Satoko Fujii Orchestra East/Orchestra West Double Take
Satoko Fujii Orchestra East/Orchestra West
( East Works Entertainment – 2000)
by John Barrett
One disc is live, the other a studio date; the repertoire is largely the same. Two bands, from Japan and America; only the composer and her husband appear in both groups. The menu is the avant-garde, in all flavors: “South Wind” starts in whispers, and plucked strings. An oriental theme arises, played first by Fujii’s piano, then hummed by brass and squealed by everyone. Whistles blow throughout, and chaos is just below the surface.
The four-movement “Ruin” is a series of landscapes: swirling horns on “The Desert”, stark contrasts on “The South Pole”. Satoko tremolos softly, while trumpets go mad: wah-wah effects, Natsuki Tamura’s unearthly screams and then video-game noises! “Outer Space” marches with menace; all things collide on “Megalopolis”, a piece which is all sound, all fury. It calms a little for “Okesa-Yansado”, where the opening theme is “sung” and I use the term loosely. (Compare this to the version on the Jo album, done by Orchestra West horns take the theme, with the power of Coltrane’s “Ascension”.) “Sola” is the highlight of this disc, where a soprano mourns and is joined by the band, in odd harmonies and unexpected directions. This sounds like the early avant-garde: a respect for form, an eagerness to change it. The concert ends, the applause is great and the music continues half a world away.

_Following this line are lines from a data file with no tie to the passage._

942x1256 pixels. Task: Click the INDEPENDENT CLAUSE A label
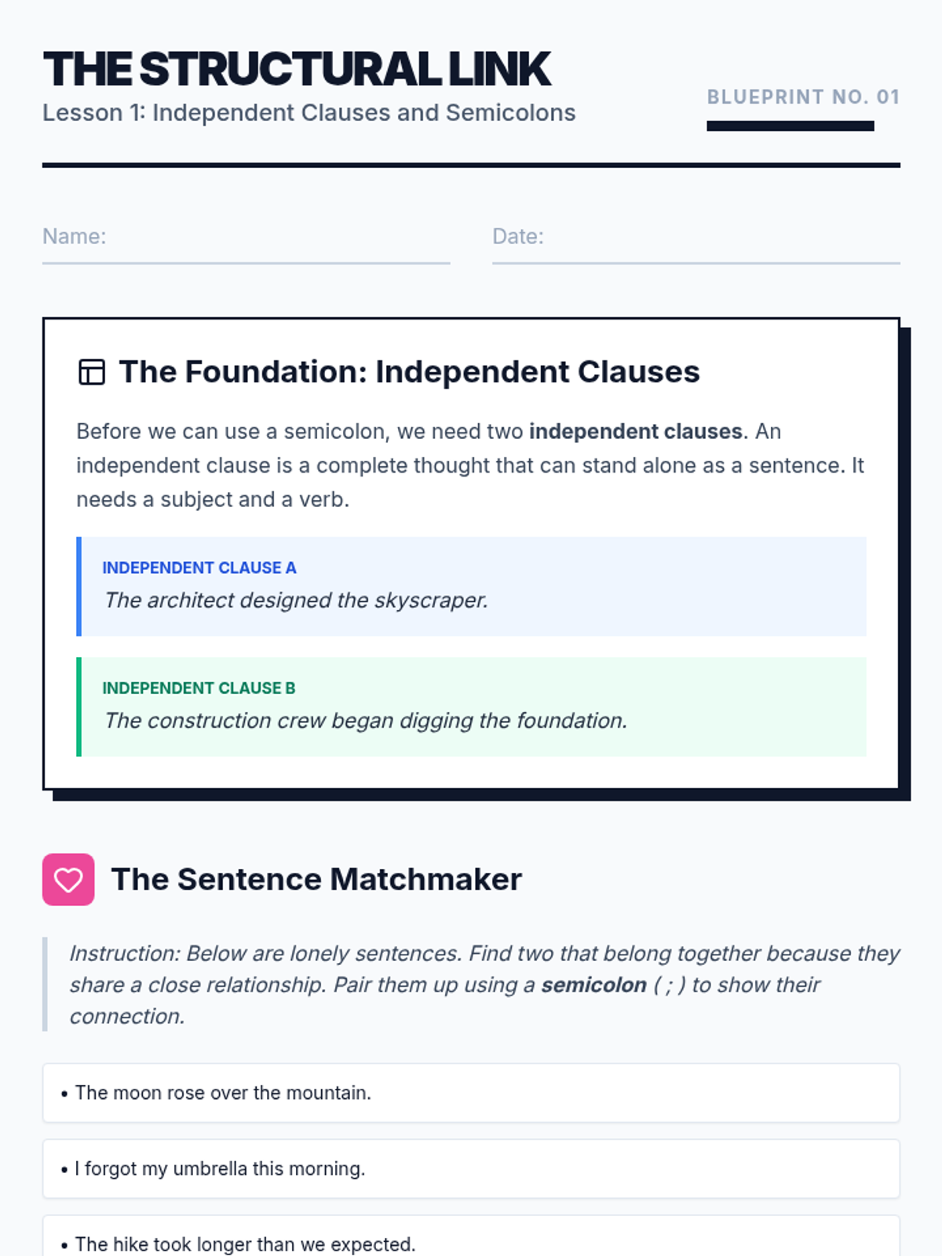pyautogui.click(x=199, y=568)
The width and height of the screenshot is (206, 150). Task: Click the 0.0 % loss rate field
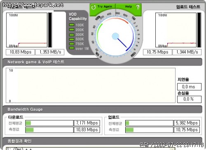click(x=189, y=99)
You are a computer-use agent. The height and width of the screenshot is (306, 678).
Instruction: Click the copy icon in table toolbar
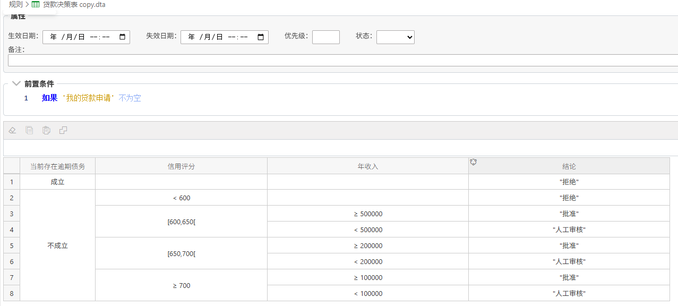point(30,130)
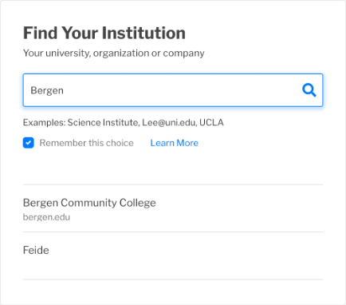Click the 'Remember this choice' label text

pos(86,143)

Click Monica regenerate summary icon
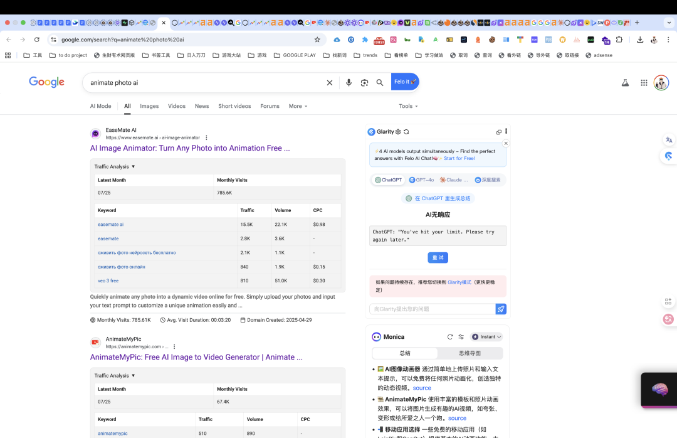pos(450,337)
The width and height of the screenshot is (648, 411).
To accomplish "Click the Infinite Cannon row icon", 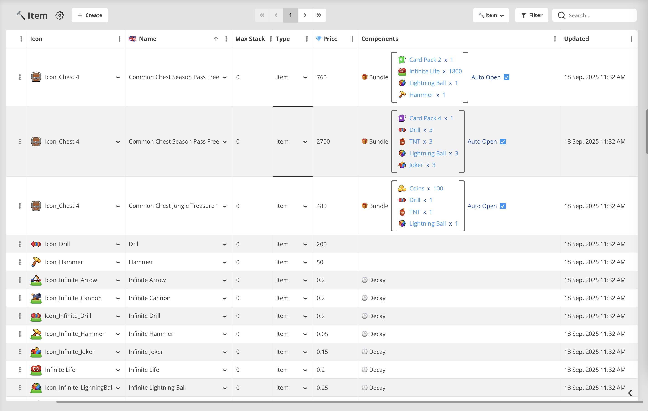I will click(36, 298).
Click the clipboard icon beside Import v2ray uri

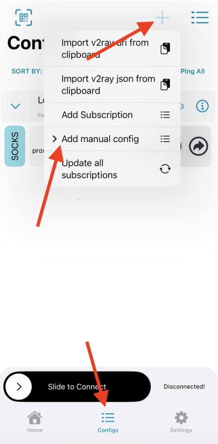tap(165, 48)
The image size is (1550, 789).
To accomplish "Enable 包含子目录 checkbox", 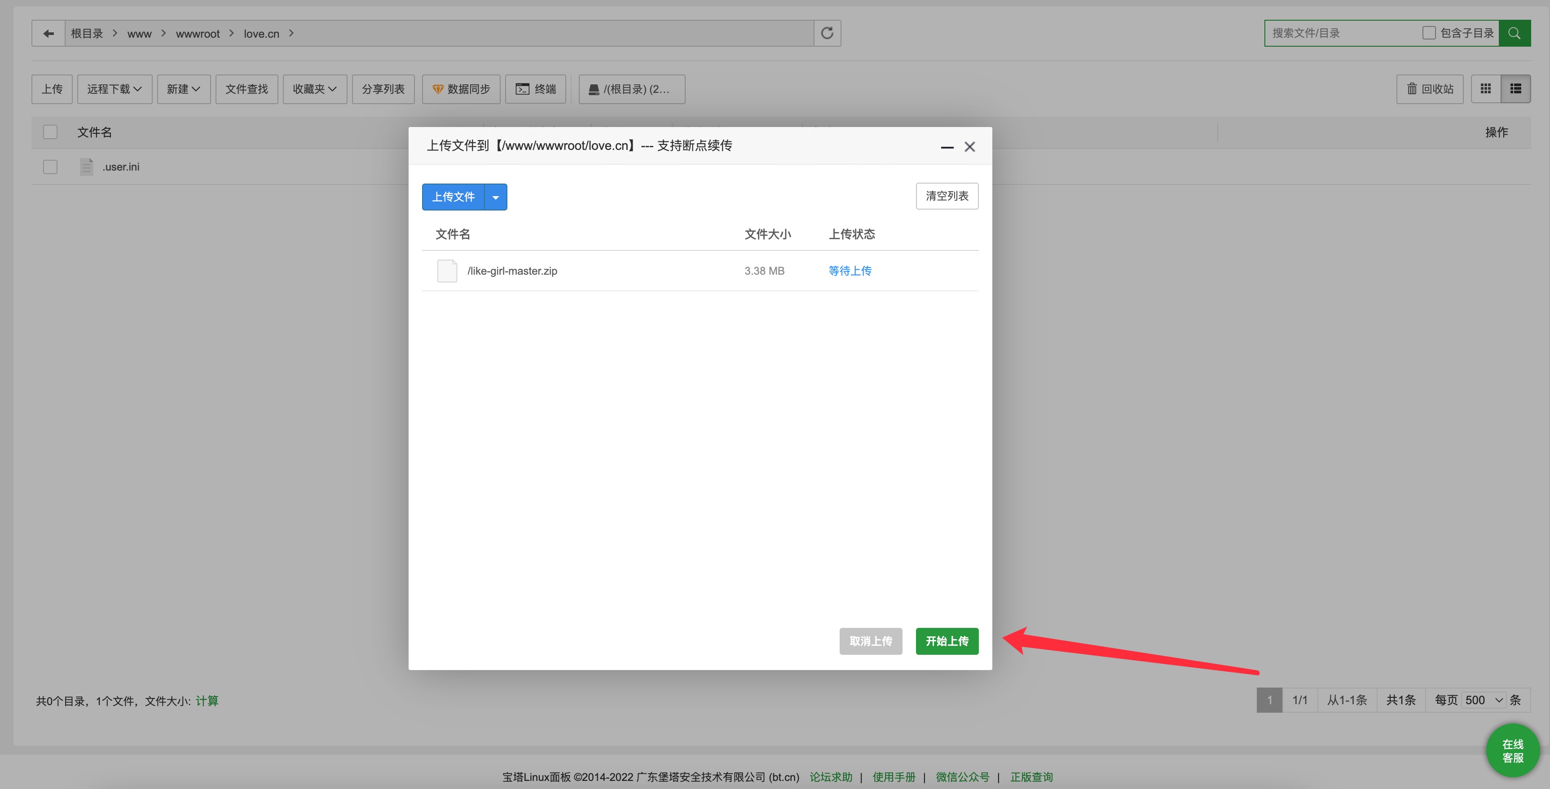I will (x=1428, y=33).
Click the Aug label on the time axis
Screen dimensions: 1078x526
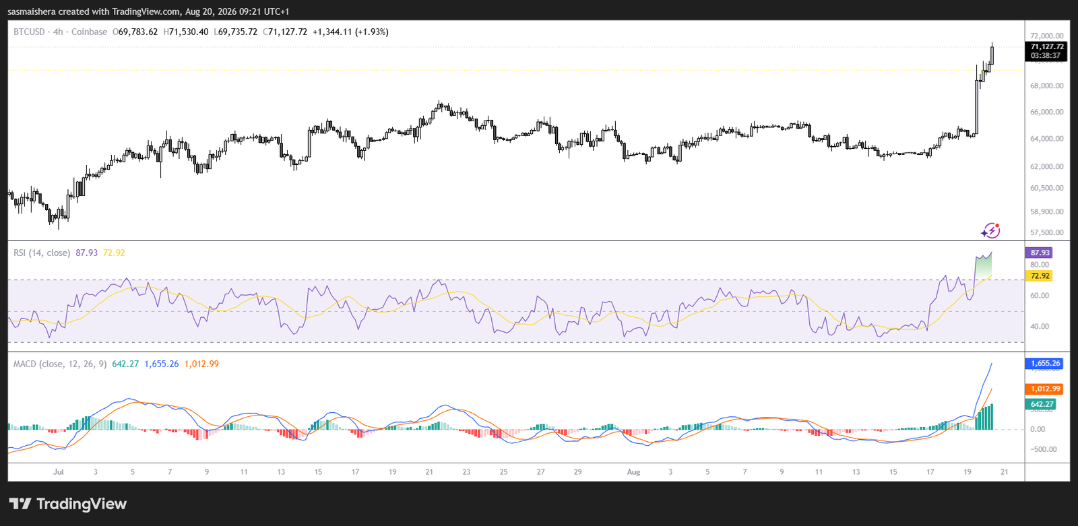tap(633, 472)
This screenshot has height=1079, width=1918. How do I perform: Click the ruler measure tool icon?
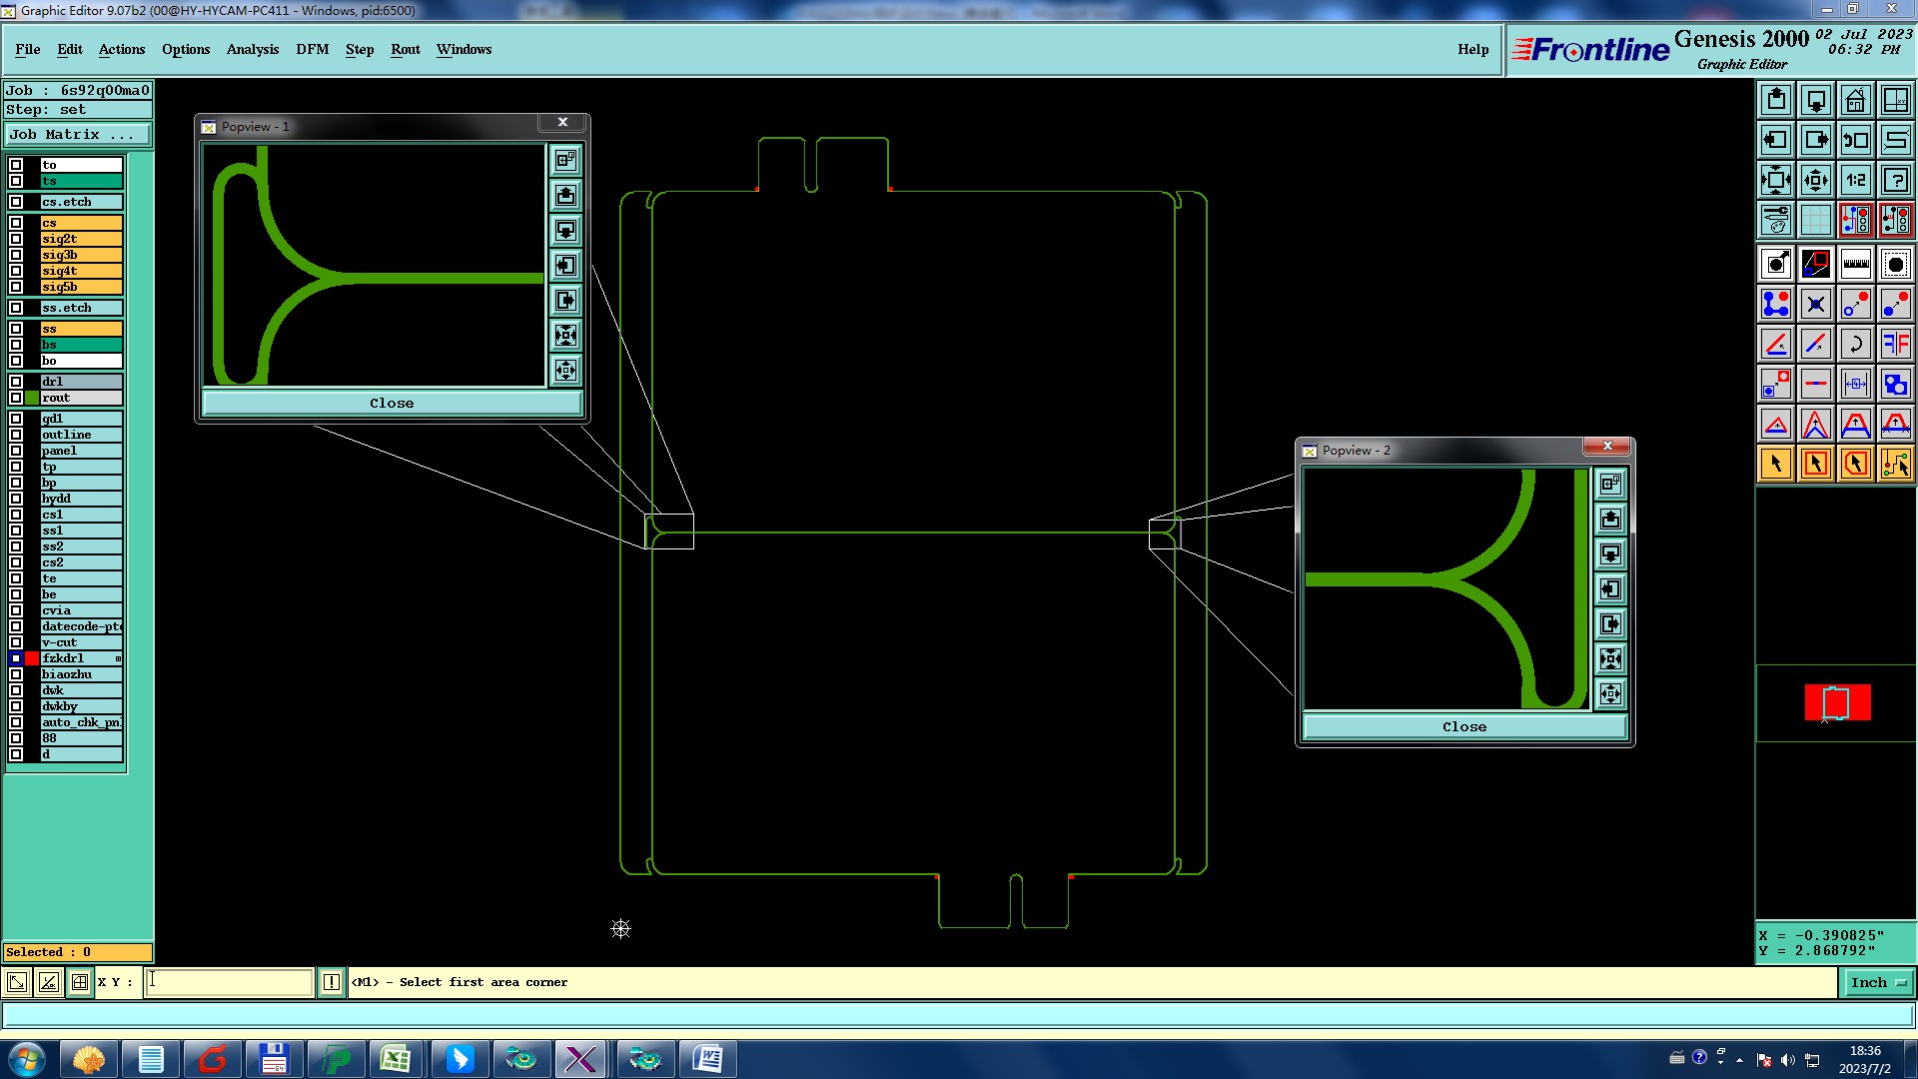[x=1855, y=264]
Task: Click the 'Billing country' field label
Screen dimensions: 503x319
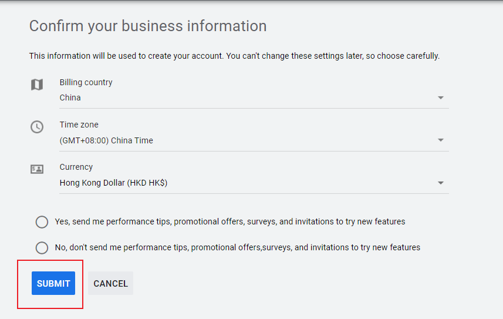Action: tap(86, 82)
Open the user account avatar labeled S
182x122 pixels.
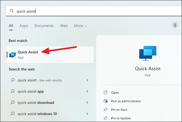click(175, 25)
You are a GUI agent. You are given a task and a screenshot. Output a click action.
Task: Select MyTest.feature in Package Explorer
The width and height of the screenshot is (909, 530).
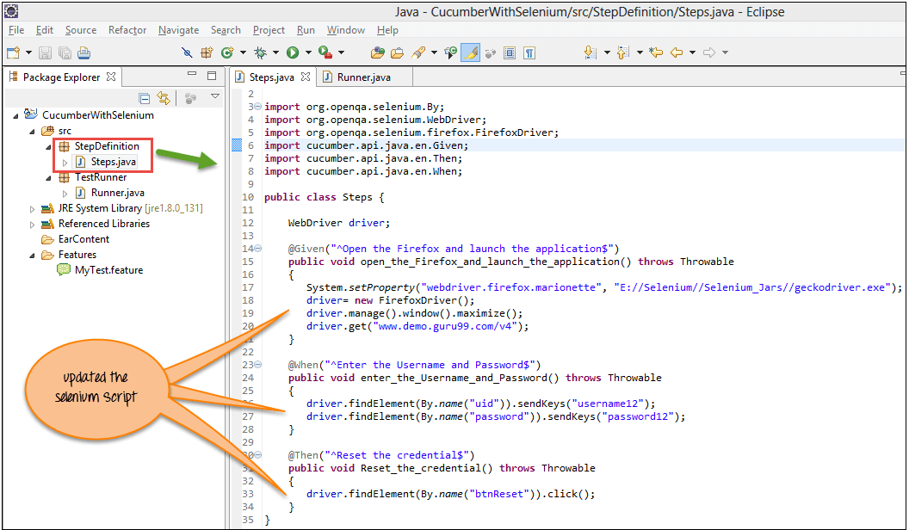108,270
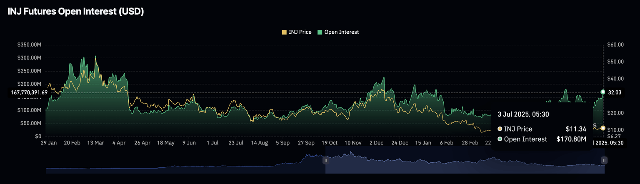The image size is (640, 184).
Task: Click the $350.00M left axis label
Action: pyautogui.click(x=29, y=45)
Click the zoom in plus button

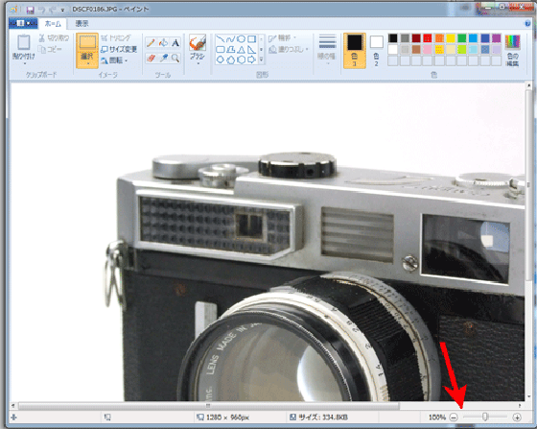tap(517, 417)
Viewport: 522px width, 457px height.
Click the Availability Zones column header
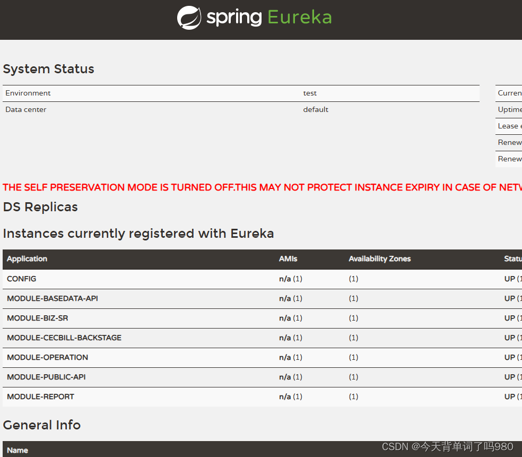coord(380,259)
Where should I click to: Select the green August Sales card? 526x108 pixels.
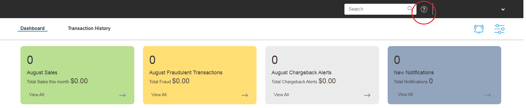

While the Japanese group was more experimental, Orchestra West is warmer; the sound of the brass will embrace you. (Another plus is Stomu Takeishi; his bass is active, like a funk guitar.) “The Desert” is more active than the East version, with pungent voicings; Oscar Noriega weeps sweetly on alto. The trumpet interplay is subdued for this “South Pole”; Dave Ballou murmurs, while Steve Bernstein slurs like a trombone. D.J. Firehorse adds Eighties-style scratching, for extra percussion where it’s needed.
The “Megalopolis” is less crowded, with short bursts of brass, reacting to Takeishi’s energy. First the saxes erupt, then indescribable screams from Tamura between the Pink Panther honks of Chris Speed. A clarinet quartet wanders calmly on “Jog Wheel” (hear em unhinge at the end) while “Exile” is a crowded lament. Joe Fiedler trudges a weary trombone (Takeishi “boings” behind him); Tony Malaby has a sweet minute or so. “And Then” starts tough, and becomes a sort of ragtime, and Satoko is a joy. She dances on the keys, Cuong Vu toodles a muted waltz, and the horns change in full-swing power. Describe the song and you describe the album: it takes chances in accessible ways, goes from abstraction to warmth in a heartbeat, and packs a big punch. And in that regard, East or West doesn’t matter.